PAGE:
Schianto in Italiano Means Crash
The CBOE volatility index (VIX) is settling down today, after a weekend dominated by the events in Charlottesville, that, while ugly, did not involve the threat of nuclear weaponry. So just where are the pins waiting to burst the dozens of market bubbles?
Across the pond, Mario Draghi has made Janet Yellen look like Paul Volcker, with quantitative easing for now and forever placing sticking a flimsy pole under the collapsing Eurotent. However, Lana Clements writes for the UK’s “Express,”
The so-called Quantitative Easing programme pumps billions of euros into the bloc each month through bond buying.
But the ECB balance sheet is now above four trillion euros and it is feared the bank could soon run out of assets to buy, meaning the programme must soon be scaled back.
The ECB gets its money to buy assets the same way the Fed, or any central bank, does--out of thin air. If government bonds are in short supply, central banks can always follow the Bank of Japan’s lead, buying ETFs in addition to corporate and sovereign bonds.

GIVEN DATA:

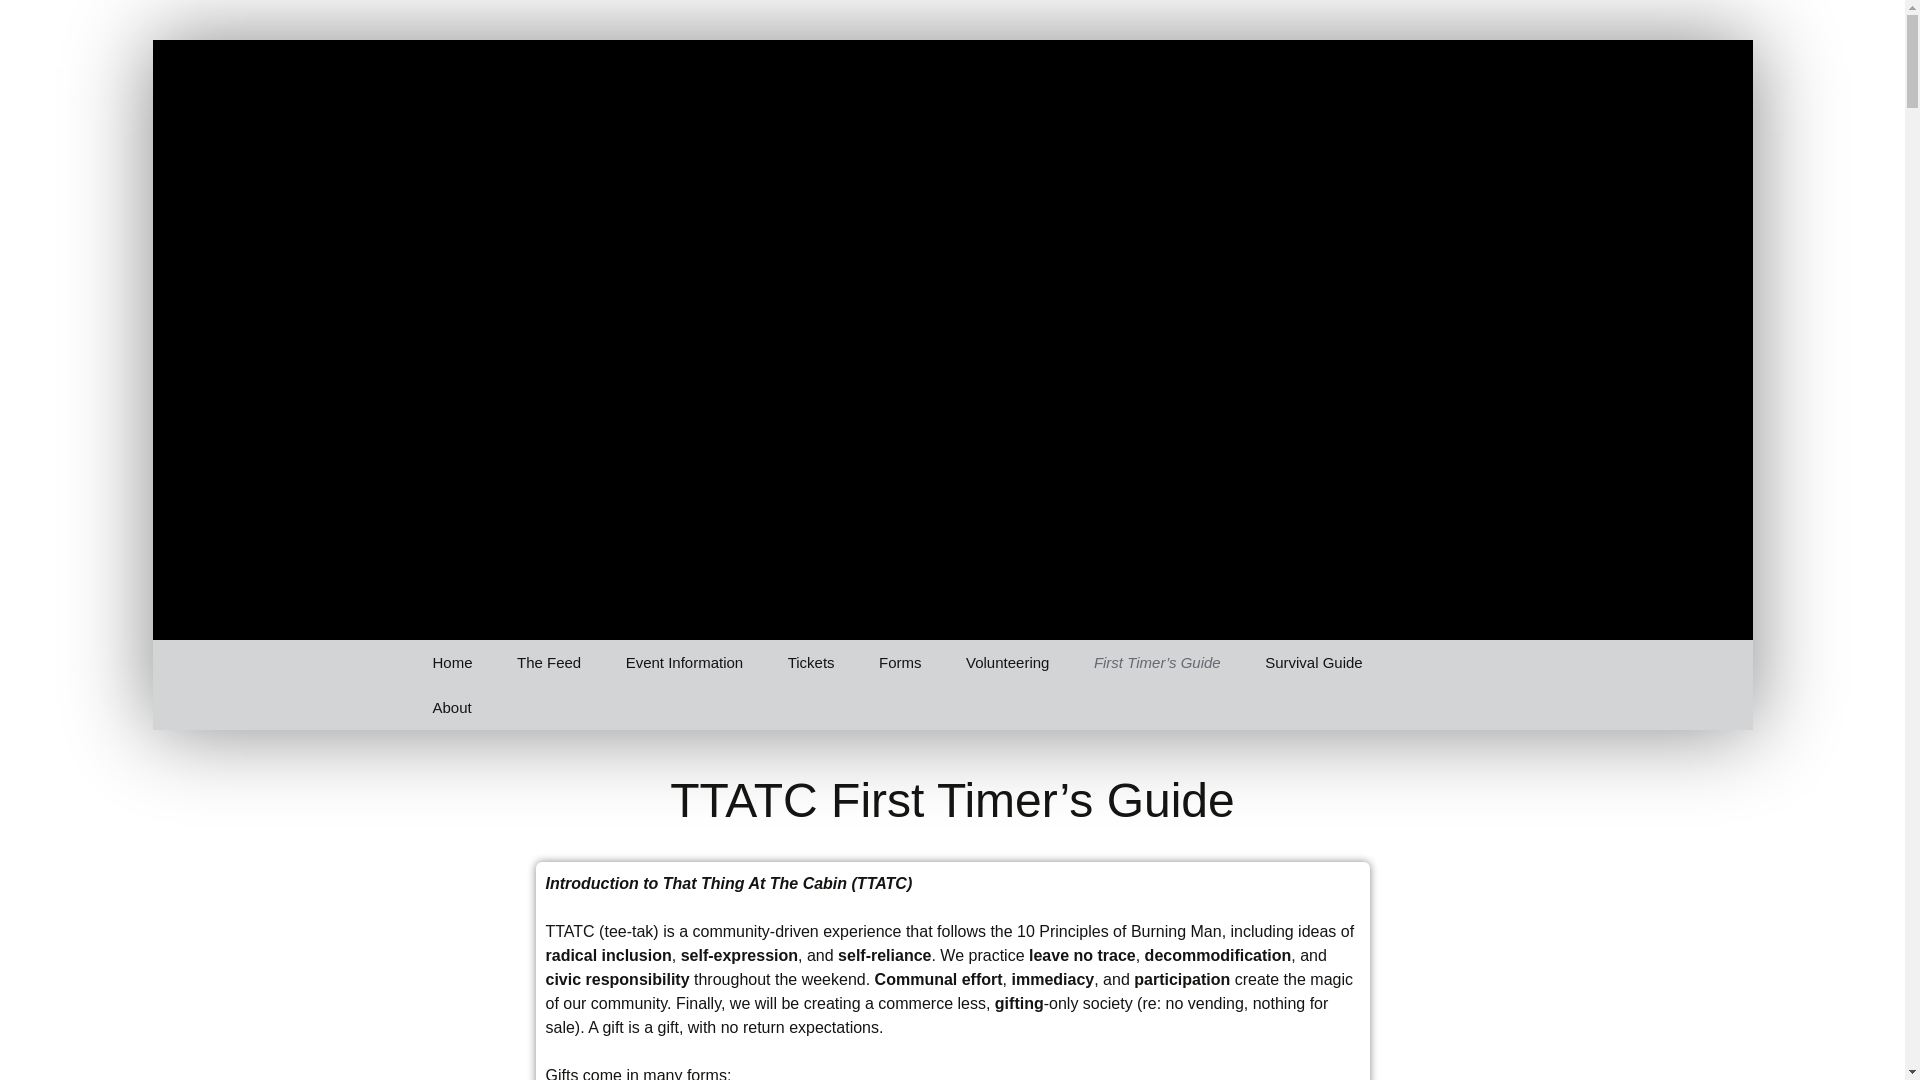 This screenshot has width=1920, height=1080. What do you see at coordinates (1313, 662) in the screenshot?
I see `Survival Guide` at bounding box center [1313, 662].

DIRECTIVES:
• a. From the market commentary, copy word for word the part that opens with the words containing "Schianto in Italiano" and closes with "through bond buying.".
• b. Sum up the market commentary in three sentences.
• c. Write what comes next in the market commentary on the ECB and its bond buying, picking up after its last sentence.

ANSWERS GIVEN:
• a.
Schianto in Italiano Means Crash
The CBOE volatility index (VIX) is settling down today, after a weekend dominated by the events in Charlottesville, that, while ugly, did not involve the threat of nuclear weaponry. So just where are the pins waiting to burst the dozens of market bubbles?
Across the pond, Mario Draghi has made Janet Yellen look like Paul Volcker, with quantitative easing for now and forever placing sticking a flimsy pole under the collapsing Eurotent. However, Lana Clements writes for the UK’s “Express,”
The so-called Quantitative Easing programme pumps billions of euros into the bloc each month through bond buying.

• b. The VIX volatility index is settling down after a weekend dominated by the events in Charlottesville, and the piece asks where the pins are that could burst the many market bubbles. In Europe, the ECB's quantitative easing pumps billions of euros into the bloc each month through bond buying, but with its balance sheet above four trillion euros, it is feared the bank could run out of assets to buy. The ECB, like any central bank, gets its money out of thin air, and if government bonds run short, it could follow the Bank of Japan in buying ETFs along with corporate and sovereign bonds.

• c.
“The stronger euro is now another stumbling block, as it could climb higher if the ECB announce money-printing is reducing,” writes Clements, whose article is titled, “Eurozone NEW RISK: Exports TUMBLE as strong Euro drives Up prices in fresh hell for ECB.”
Draghi was due to cease his money creation at year end, but now all bets are off. Running out of assets to buy is the least of his problems. Mish Shedlock writes of jaw-dropping European loan delinquencies,
An EU report out this month shows nonperforming loans were a staggering €1.092 trillion as of the end of 2016.
The average non-performing rate in the EU is 5.1%, down from 5.7% in 2015. For comparison purposed, a World Bank Report has the US at 1.3%, Japan at 1.5%, and Canada at 0.6%
In contrast, Greece and Cyprus have NPL ratios of 46% and 45% respectively. Bulgaria, Croatia, Hungary, Ireland, Italy, Portugal, Slovenia, and Romania all have NPL ratios between 10% and 20%.
European banks need liquidity and they are selling what they can sell--sovereigns. Don Quijones writes,
As the FT reports, the selling by Italian banks is the most emphatic example yet of a broader trend: banks sold €46 billion of government paper in June across Europe, taking the total reduction since the start of this year to €257 billion.
“Maybe we are seeing an indication of Italian banks catching up with what their counterparts in Spain have known for a long time — that sovereign debt is not the place to be in a world of rising interest rates, said Jefferies’ senior European economist, Marchel Alexandrovich.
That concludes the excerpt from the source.